Exercise directions: Reproduce everything from the line containing "Viewport: 769px width, 403px" down to the end of the listing below, leaving out the pictures.

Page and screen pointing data
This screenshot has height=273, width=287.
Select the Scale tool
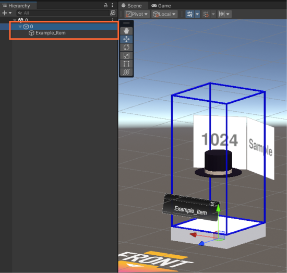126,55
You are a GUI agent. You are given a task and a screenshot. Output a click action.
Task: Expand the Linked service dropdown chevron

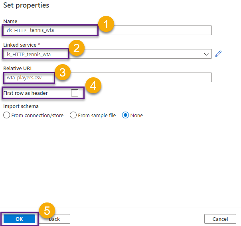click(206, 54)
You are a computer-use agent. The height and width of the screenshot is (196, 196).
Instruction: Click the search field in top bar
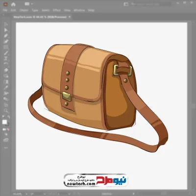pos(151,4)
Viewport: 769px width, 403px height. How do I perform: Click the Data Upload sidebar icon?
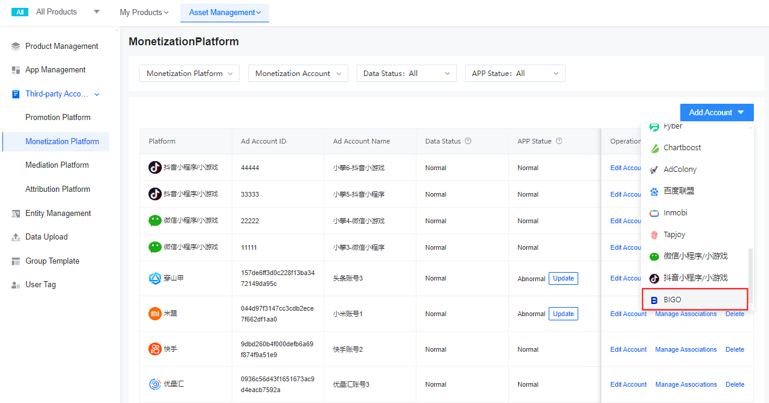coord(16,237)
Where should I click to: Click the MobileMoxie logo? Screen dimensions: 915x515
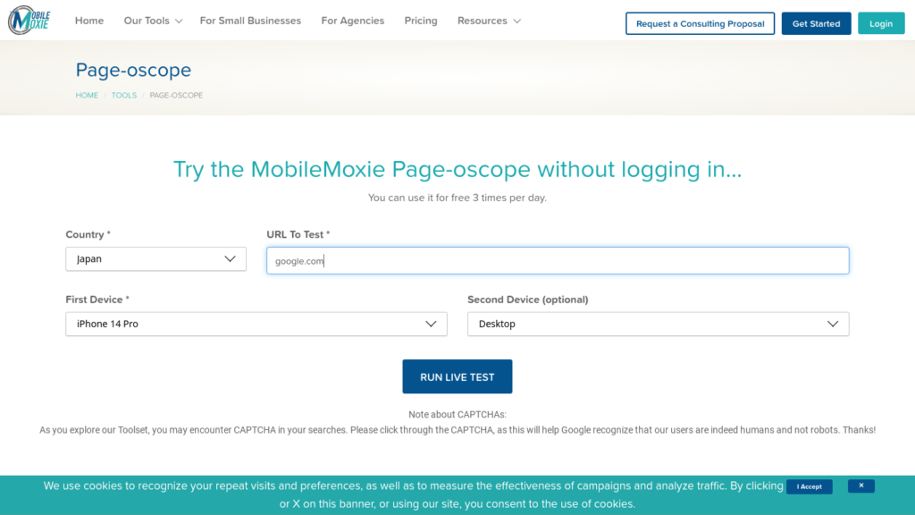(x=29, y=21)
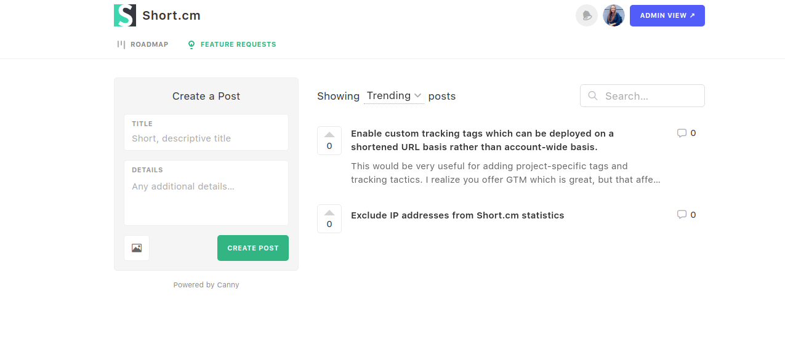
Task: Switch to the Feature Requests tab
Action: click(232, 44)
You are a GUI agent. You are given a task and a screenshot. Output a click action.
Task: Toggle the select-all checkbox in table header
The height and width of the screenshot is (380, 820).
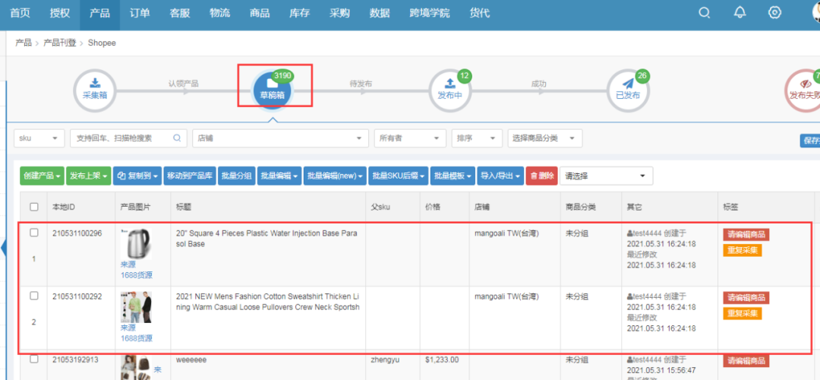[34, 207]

Solution for this task:
Viewport: 769px width, 403px height. How do I perform: Click the Data Upload sidebar icon?
coord(16,237)
Where should I click to: Click the MobileMoxie logo? Screen dimensions: 915x515
(x=29, y=21)
Task: Switch to the Feature Requests tab
Action: click(232, 44)
You are a GUI agent. You are given a task and a screenshot. Output a click action.
Task: Toggle the select-all checkbox in table header
The height and width of the screenshot is (380, 820).
[34, 207]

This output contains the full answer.